## INPUT DATA
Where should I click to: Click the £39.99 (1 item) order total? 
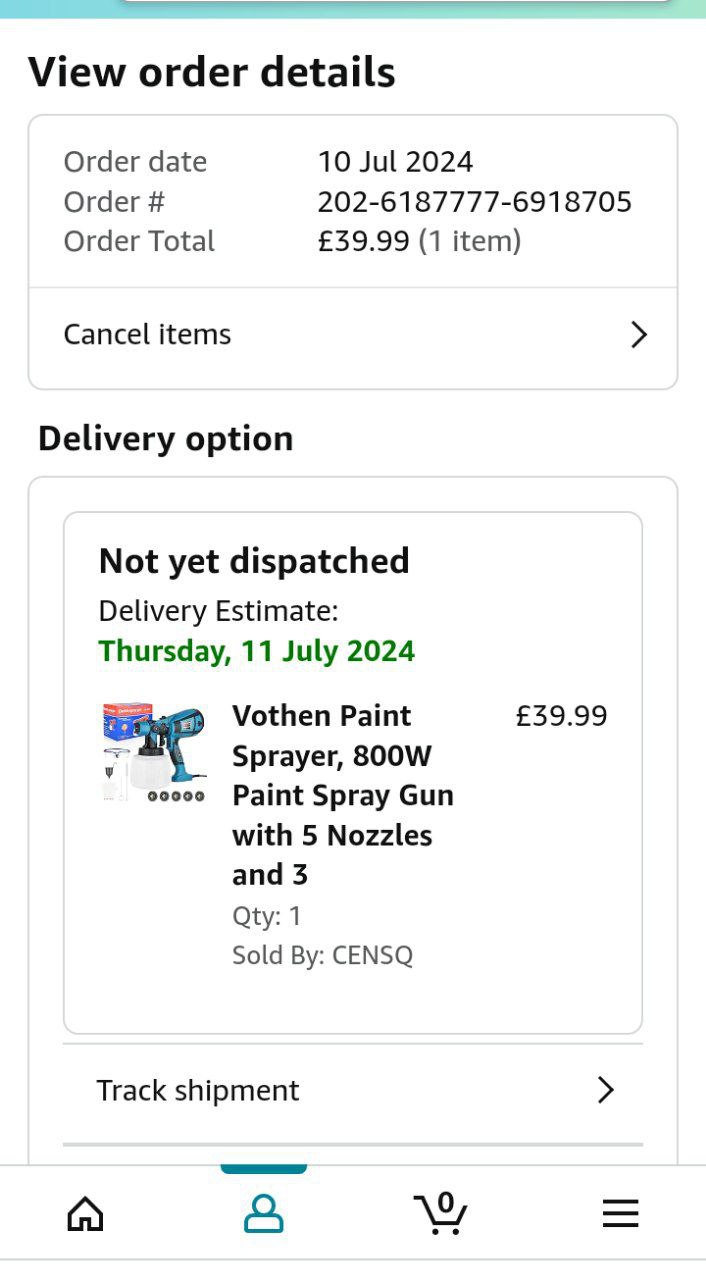419,241
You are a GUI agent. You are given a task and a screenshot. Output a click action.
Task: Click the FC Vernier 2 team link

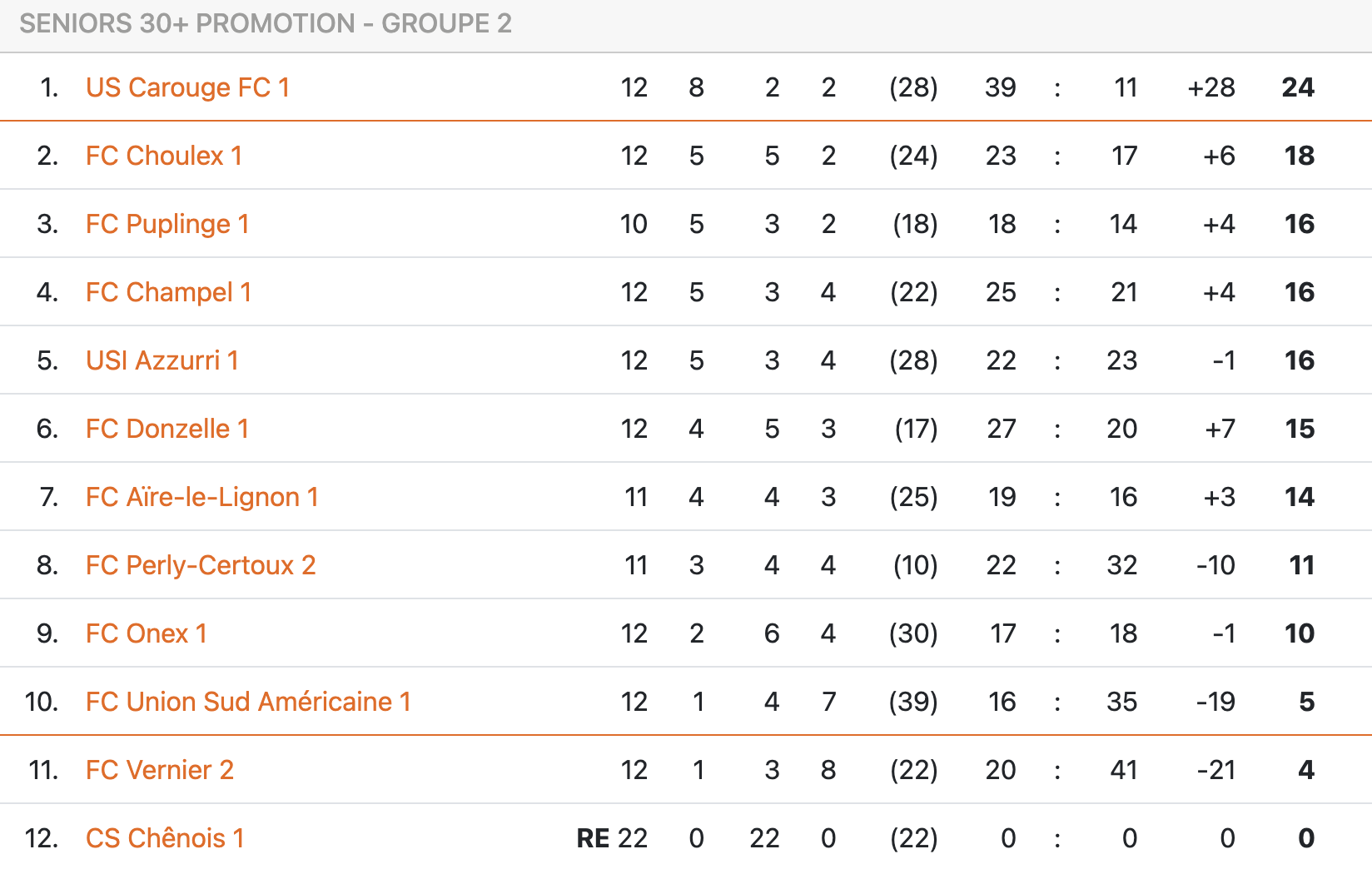[x=160, y=770]
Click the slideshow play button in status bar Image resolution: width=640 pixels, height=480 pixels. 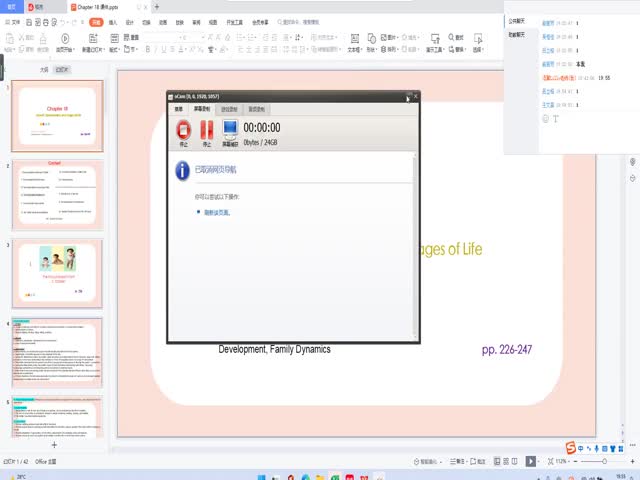pos(531,461)
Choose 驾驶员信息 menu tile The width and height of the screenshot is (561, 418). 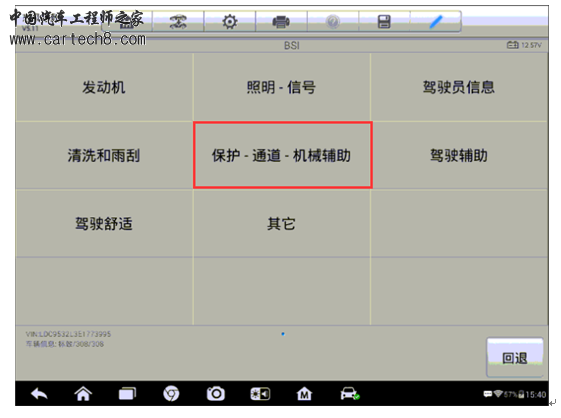459,87
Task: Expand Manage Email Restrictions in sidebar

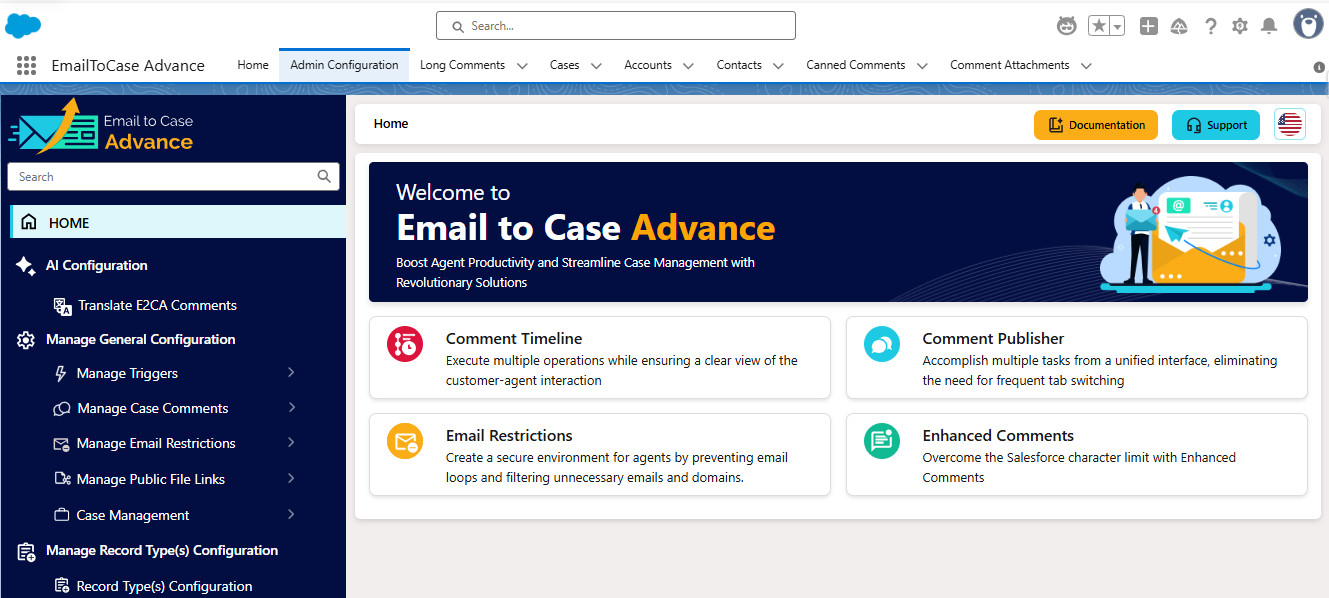Action: click(291, 443)
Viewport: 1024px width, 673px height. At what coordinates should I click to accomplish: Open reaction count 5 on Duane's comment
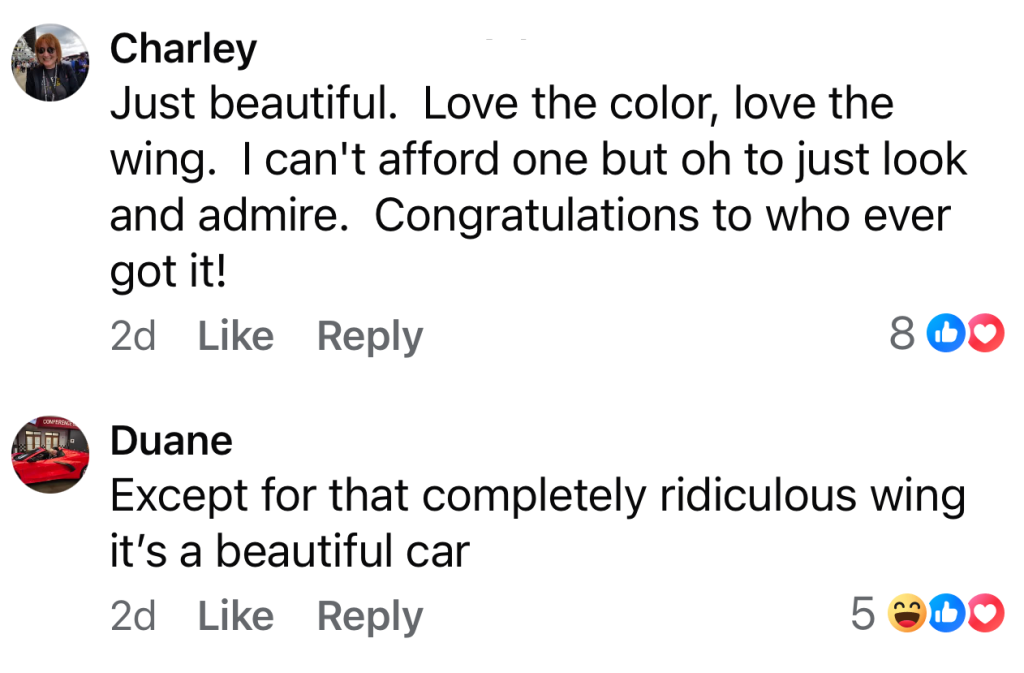pyautogui.click(x=863, y=614)
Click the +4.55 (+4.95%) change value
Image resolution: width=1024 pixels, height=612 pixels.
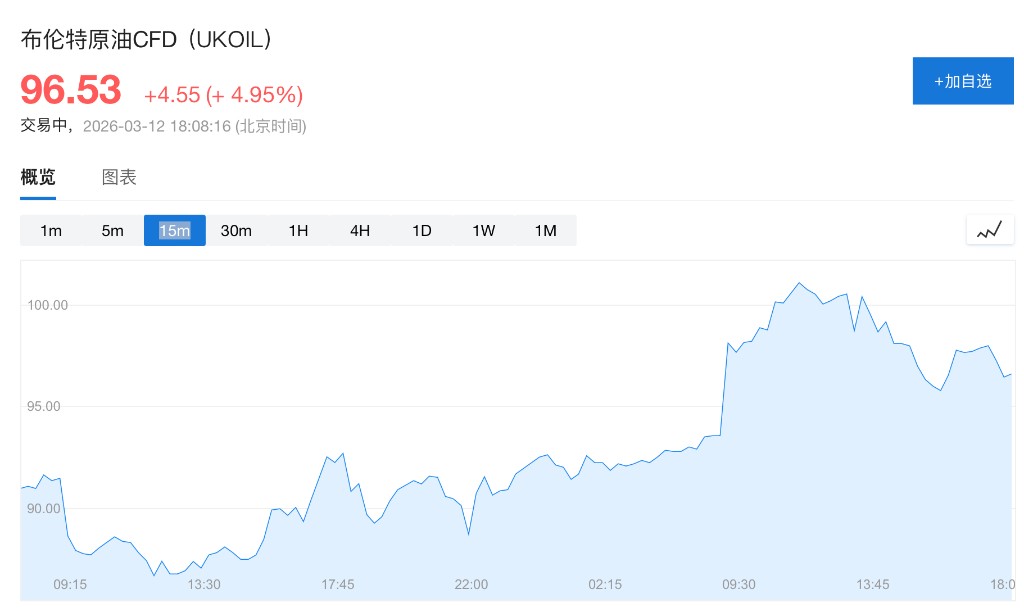(x=223, y=95)
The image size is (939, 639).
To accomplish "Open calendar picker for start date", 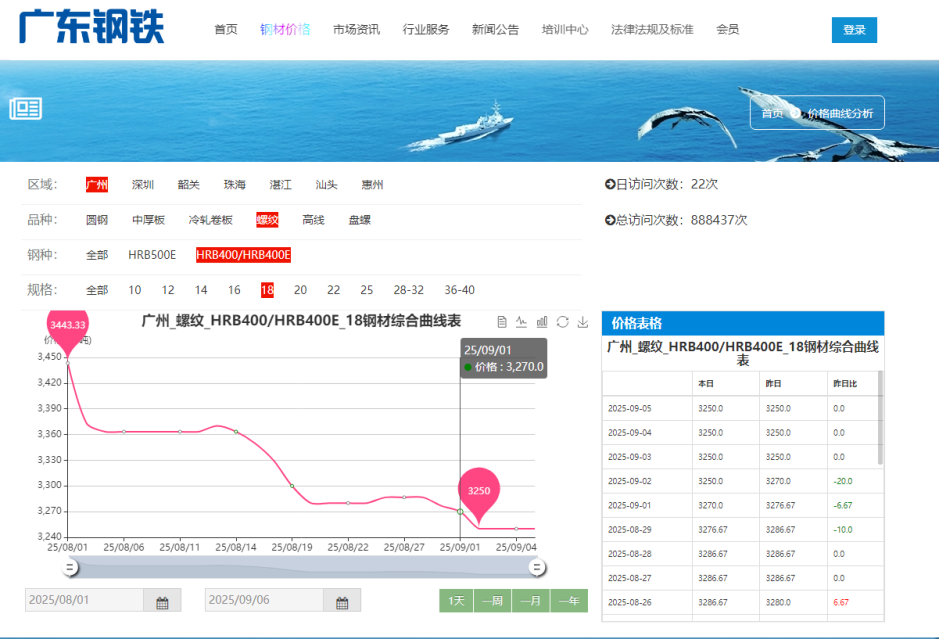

## WHAT TO PRODUCE
The output consists of exactly the lines from the one containing "The image size is (939, 639)." through the last line of the listing, both included, with no pictures.

## OUTPUT FOR THIS TASK
The image size is (939, 639).
To accomplish "Open calendar picker for start date", 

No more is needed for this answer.